> TASK BRIEF
Set down the line that has "The width and height of the screenshot is (1052, 739)." and each line beneath it, through the last line of the entries, exactly and with no others.

[Stored data]
----
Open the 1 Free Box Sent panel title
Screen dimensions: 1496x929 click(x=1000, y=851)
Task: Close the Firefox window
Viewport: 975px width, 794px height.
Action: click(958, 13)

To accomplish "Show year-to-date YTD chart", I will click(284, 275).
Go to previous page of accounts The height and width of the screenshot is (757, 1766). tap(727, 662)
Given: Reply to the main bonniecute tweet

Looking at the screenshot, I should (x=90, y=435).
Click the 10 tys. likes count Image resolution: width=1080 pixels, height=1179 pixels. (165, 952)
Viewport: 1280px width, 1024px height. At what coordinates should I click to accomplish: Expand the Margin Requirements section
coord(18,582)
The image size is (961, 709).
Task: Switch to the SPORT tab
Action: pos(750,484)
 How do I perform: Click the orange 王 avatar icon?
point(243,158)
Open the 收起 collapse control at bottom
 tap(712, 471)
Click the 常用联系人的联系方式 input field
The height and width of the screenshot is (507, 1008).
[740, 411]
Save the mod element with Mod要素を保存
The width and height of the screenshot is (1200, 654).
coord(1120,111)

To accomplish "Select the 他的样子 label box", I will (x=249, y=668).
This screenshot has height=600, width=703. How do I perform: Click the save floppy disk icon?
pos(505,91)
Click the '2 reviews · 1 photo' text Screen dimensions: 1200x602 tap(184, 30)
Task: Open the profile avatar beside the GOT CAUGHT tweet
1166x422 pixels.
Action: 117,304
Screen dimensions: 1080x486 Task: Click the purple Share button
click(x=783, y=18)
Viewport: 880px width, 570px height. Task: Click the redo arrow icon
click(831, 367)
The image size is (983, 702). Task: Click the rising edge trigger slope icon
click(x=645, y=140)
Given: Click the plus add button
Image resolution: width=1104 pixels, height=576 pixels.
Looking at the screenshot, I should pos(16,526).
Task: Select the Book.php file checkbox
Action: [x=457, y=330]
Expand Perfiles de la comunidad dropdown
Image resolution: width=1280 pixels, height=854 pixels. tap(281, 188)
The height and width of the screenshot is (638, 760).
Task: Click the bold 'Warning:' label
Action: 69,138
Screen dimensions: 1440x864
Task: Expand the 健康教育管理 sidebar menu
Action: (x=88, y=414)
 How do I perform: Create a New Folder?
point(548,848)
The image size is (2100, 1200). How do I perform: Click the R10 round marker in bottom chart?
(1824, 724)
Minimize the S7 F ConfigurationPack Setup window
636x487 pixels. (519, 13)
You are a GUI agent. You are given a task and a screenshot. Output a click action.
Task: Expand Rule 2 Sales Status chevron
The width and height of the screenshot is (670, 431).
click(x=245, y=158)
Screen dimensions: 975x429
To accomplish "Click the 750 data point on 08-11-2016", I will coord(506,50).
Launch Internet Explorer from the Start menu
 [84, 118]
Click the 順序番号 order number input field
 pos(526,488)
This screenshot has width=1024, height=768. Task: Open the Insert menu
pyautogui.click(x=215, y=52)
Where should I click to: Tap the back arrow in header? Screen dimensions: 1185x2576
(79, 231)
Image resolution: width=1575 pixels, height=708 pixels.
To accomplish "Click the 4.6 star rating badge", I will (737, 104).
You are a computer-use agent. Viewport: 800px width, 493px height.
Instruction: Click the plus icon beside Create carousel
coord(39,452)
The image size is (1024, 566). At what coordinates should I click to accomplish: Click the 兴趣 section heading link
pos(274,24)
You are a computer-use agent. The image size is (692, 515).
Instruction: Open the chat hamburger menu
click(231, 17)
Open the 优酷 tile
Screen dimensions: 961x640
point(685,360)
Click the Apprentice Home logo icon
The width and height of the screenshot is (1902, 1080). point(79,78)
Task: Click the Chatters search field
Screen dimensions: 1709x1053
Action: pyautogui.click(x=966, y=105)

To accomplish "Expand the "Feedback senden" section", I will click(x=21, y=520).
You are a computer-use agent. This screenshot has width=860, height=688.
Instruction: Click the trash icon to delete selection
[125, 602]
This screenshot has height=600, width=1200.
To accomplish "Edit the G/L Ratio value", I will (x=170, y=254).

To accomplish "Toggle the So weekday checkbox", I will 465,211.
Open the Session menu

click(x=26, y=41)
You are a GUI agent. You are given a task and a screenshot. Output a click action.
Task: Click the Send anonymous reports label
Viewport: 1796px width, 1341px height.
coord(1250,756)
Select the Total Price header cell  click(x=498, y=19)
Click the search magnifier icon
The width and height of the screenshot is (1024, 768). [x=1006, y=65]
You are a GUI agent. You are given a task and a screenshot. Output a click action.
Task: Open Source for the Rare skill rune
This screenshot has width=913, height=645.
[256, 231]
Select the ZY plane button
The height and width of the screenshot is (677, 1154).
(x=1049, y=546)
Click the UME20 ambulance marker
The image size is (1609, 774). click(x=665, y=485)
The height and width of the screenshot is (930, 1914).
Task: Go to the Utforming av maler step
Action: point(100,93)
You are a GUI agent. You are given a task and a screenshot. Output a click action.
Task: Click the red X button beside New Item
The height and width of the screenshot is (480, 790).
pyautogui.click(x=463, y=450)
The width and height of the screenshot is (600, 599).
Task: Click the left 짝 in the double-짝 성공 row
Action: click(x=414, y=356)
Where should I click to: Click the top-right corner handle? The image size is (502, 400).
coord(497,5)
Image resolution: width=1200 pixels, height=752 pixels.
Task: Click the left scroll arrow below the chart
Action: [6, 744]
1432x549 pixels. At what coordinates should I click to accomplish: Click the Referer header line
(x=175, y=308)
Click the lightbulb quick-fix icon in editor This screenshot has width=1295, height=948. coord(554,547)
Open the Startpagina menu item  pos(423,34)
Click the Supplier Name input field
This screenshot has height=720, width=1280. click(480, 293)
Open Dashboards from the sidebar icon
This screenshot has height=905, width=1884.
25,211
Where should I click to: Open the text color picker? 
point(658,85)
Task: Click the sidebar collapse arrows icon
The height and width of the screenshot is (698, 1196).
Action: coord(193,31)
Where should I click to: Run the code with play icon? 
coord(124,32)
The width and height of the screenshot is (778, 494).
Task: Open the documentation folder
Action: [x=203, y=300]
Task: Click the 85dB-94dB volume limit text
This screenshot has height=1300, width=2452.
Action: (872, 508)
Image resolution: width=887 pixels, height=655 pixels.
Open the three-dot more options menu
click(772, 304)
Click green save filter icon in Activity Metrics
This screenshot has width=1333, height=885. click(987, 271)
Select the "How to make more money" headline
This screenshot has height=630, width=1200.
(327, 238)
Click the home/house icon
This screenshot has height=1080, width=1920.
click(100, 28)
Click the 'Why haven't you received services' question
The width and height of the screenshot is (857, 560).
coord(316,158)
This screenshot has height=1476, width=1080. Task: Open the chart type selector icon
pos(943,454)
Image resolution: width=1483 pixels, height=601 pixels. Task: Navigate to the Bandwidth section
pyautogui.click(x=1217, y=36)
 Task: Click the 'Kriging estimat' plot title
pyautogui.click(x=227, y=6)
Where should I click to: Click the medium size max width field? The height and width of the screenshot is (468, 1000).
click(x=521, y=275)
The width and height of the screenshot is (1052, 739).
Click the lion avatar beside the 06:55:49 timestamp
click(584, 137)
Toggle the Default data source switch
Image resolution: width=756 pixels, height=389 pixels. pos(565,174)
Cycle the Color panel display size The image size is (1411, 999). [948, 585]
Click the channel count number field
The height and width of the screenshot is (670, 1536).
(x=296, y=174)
----
> REPLY TO THE EXERCISE
The width and height of the screenshot is (1052, 739).
Click the lion avatar beside the 06:55:49 timestamp
click(584, 137)
Toggle the Default data source switch
Image resolution: width=756 pixels, height=389 pixels. pos(565,174)
Cycle the Color panel display size The image size is (1411, 999). [948, 585]
Click the channel count number field
The height and width of the screenshot is (670, 1536).
(x=296, y=174)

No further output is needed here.